Dans ce cadre finalement assez fragile, le jeu des chanteurs devient essentiel pour apporter toute la crédibilité nécessaire à l’histoire. C’est ici que le pari paraît plus réussi : Lucia et Edgardo se révèlent de vrais amants troublés par le poids de leurs familles, tandis qu’Enrico et Raimondo nous plongent dans les dessous implacables des devoirs familiaux… Revenons à Lucia (Erin Morley), à la fois superbe dans sa tenue évoquant l’Amérique très « Grease » des années 50 et très inquiétante dans sa robe de mariée tâchée de sang. Elle relève le défi de ce belcanto exigeant grâce à des talents indéniables : aux côtés d’une véritable présence scénique, elle fait entendre des aigus et des vocalises tout à fait propres et une agilità bien maîtrisée. Or l’on constate un certain manque de clarté dans les graves et du pétillant inhérent à Donizetti, ce qui pourrait s’expliquer sans doute par le peu d’expérience de la soprano américaine dans ce type de répertoire (aspect que sa biographie confirme). De son côté, Edgardo (Ramë Lahaj), avec une tenue champêtre qui ne semble pas s’adapter au rôle de seigneur mais plutôt à celui de valet, possède un très beau timbre, très puccinien, mais manque de projection à certains moments-clé de l’œuvre (« t’amo, ingrata, t’amo ancor! »), montrant aux passage quelques défauts de justesse dans les aigus. Les voix graves ont beaucoup plus (trop ?) de projection : tout d’abord celle d’un superbe Enrico (Jean-François Lapointe), doté d’une imposante présence scénique, se révélant être un homme d’affaires cruel et désabusé (dont la ressemblance physique avec Bernard Tapie est troublante !), à qui il arrive d’écraser les autres voix, surtout celle d’Edgardo, mais qui nous livre de moments très épurés, notamment lors de la scène de folie… Enfin, belle projection que celle d’un tout aussi superbe Raimondo (Jean Teitgen), qui malgré une présence scénique moins affirmée, assume son rôle vocal avec force et conviction.
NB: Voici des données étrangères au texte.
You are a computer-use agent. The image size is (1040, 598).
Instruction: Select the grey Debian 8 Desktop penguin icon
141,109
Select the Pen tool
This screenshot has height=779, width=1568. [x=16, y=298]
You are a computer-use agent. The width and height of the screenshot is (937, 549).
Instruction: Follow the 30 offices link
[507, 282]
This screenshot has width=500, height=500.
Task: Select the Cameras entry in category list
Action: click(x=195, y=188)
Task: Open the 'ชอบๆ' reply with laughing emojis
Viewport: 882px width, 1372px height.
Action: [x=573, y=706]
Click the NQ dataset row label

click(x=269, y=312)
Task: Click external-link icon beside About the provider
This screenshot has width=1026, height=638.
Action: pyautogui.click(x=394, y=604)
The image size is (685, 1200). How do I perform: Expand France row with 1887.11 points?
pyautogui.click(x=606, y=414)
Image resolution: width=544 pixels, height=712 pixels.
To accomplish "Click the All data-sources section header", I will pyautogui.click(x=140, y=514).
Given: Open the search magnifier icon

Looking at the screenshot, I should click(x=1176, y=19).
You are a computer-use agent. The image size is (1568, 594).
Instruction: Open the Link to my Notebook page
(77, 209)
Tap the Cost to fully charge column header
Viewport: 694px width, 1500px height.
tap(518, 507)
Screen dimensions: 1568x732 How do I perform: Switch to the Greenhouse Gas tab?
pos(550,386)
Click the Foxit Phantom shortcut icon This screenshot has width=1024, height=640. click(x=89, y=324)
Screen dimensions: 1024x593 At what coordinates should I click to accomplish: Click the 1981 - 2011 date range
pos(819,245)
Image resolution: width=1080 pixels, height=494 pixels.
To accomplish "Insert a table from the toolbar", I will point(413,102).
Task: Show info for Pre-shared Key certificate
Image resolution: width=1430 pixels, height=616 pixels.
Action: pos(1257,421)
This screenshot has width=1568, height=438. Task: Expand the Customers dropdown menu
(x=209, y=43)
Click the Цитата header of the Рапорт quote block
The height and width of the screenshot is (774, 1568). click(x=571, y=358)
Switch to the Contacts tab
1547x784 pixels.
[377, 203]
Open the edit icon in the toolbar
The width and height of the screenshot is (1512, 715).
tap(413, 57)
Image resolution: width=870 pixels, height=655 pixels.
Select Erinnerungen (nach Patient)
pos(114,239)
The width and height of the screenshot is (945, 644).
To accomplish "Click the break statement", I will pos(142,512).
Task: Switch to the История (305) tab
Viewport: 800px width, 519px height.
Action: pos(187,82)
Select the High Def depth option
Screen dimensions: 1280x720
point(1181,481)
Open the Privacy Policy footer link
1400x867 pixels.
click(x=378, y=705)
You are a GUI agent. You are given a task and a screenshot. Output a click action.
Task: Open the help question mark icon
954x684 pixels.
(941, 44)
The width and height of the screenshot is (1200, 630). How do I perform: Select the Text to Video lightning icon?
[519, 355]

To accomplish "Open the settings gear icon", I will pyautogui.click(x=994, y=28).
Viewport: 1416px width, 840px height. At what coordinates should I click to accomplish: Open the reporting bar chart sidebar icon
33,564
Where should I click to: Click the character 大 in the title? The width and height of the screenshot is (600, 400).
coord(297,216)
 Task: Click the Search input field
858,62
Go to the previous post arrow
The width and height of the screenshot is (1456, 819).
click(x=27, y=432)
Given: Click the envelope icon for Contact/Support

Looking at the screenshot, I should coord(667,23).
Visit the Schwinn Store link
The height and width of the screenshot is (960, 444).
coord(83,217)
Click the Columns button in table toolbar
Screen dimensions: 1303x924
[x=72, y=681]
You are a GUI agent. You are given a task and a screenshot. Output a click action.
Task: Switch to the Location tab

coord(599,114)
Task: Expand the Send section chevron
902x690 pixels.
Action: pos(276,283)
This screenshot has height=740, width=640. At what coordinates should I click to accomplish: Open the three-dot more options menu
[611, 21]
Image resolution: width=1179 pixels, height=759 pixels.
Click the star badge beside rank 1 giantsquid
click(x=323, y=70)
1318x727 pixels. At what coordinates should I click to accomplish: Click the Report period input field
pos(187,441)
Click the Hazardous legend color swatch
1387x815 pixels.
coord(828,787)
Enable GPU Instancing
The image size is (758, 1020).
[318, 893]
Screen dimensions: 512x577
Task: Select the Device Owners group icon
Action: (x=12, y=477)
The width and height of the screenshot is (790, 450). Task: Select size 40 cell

Normanno, Alisa et Arturo sont également convaincants dans leurs rôles respectifs et ont participé à la belle réussite du fameux sextuor de l’acte II. Les parties chorales sont également bien menées, avec un beau jeu de sonorités, notamment dans le chœur des chasseurs.

Malgré un début plutôt dubitatif (des vents notamment), l’orchestre ménage la partition avec sobriété et précision. On pourrait reprocher au chef Corrado Rovaris un certain manque d’entrain dans la direction, mais l’on comprend vite que le jeu solide et bien placé est l’enjeu principal de sa conception orchestrale, au détriment des accents du premier romantisme auxquels l’on pourrait légitimement prétendre. Mais l’on apprécie toutefois une lecture de la partition parfaitement intégrée à son époque qui ne se laisse pas séduire par le style trop verdien qui attire tant d’autres chefs et qui n’a résolument pas sa place ici.

Enfin, la scène de la folie tant attendue tient seulement en partie ses promesses : la mise en abîme souhaitée (sorte de tragédie dans la tragédie, avec Lucia posée sur une scène de théâtre aux accents kitsch et entourée d’ampoules) déçoit un peu, non tant par sa simplicité, mais par une relative absence d’identification avec le personnage. Le jeu de lumières n’apparaît pas suffisamment exploité par ailleurs, aussi bien sur la scène de la folie qu’ailleurs : le rouge surgit effectivement sur le fond de la scène de folie puis sur la mer à la fin de l’opéra, lorsqu’Edgardo se donne la mort, mais il accompagne ces passages de manière trop prévisible. Signalons enfin la présence de l’harmonica de verre dans cette même scène, qui apporte une sonorité d’une étrange beauté et accentue de manière saisissante la folie de Lucia, comme dernier élément venant compléter un spectacle vocal et scénique présentant des lumières et des ombres.